═════ Exercise data

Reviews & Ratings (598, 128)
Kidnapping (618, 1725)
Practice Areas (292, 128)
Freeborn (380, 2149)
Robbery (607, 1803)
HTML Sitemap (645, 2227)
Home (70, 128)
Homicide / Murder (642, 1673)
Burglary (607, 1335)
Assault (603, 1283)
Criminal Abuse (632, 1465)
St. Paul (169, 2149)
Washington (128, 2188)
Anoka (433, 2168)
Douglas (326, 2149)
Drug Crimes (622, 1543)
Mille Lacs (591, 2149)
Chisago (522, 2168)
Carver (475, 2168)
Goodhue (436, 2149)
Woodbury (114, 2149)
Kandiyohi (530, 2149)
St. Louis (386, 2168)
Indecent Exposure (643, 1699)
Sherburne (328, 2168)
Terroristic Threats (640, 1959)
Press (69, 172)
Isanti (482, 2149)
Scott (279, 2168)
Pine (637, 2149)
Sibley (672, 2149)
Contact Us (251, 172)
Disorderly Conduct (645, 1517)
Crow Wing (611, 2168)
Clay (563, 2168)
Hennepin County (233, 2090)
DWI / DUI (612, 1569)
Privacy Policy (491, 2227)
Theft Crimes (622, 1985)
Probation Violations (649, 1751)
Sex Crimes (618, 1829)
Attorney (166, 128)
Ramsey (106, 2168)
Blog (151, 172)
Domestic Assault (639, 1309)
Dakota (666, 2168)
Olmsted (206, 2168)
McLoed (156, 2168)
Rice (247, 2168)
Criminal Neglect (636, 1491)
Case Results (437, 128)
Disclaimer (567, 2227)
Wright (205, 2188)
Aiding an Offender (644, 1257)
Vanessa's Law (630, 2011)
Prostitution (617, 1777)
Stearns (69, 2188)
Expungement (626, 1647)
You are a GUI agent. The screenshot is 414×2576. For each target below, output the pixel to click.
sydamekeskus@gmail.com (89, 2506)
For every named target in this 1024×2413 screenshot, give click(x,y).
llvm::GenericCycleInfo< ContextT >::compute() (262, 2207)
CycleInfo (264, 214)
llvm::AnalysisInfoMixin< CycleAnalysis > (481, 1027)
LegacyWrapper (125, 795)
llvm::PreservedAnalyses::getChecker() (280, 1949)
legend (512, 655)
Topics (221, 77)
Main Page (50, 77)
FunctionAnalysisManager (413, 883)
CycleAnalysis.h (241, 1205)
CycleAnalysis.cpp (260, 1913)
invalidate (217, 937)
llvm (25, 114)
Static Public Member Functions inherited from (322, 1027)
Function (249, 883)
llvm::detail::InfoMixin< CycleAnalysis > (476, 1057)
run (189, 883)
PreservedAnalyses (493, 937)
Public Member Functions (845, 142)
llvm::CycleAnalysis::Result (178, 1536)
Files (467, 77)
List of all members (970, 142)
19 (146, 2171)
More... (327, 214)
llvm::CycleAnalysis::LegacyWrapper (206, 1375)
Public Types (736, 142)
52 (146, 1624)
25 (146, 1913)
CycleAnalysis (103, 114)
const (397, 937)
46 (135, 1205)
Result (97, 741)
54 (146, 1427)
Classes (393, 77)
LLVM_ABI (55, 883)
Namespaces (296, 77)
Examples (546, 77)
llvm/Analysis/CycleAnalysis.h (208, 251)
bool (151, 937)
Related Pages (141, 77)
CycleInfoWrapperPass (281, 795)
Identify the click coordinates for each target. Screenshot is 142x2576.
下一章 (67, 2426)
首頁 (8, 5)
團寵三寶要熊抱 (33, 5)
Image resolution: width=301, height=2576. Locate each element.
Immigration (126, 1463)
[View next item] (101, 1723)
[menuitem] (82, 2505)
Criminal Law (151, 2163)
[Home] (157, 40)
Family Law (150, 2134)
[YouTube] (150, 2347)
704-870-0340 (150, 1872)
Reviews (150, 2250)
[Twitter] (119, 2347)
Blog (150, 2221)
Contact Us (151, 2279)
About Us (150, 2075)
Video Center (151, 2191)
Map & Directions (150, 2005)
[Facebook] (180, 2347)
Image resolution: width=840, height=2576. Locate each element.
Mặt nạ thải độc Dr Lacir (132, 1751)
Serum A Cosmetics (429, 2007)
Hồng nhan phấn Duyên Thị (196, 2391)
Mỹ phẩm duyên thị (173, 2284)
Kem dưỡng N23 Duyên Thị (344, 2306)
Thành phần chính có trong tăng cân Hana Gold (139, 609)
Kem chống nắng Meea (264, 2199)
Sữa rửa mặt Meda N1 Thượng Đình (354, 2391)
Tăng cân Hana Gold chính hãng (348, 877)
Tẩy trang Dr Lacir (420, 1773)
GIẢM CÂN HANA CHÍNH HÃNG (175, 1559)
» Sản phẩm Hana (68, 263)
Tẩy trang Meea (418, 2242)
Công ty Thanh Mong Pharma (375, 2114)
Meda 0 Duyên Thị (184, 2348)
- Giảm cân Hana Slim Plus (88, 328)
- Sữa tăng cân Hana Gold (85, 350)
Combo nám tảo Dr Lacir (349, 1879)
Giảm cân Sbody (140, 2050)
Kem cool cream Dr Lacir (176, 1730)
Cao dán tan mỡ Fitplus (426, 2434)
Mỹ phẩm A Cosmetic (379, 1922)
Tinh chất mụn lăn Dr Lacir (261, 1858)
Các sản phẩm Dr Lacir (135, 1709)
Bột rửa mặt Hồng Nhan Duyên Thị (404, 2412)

══════════

## Required action
Of the lines above, output exactly those from the line bearing "run (189, 883)" through the line bearing "46 (135, 1205)", inclusive.

## Task answer
run (189, 883)
PreservedAnalyses (493, 937)
Public Member Functions (845, 142)
llvm::CycleAnalysis::Result (178, 1536)
Files (467, 77)
List of all members (970, 142)
19 (146, 2171)
More... (327, 214)
llvm::CycleAnalysis::LegacyWrapper (206, 1375)
Public Types (736, 142)
52 (146, 1624)
25 (146, 1913)
CycleAnalysis (103, 114)
const (397, 937)
46 (135, 1205)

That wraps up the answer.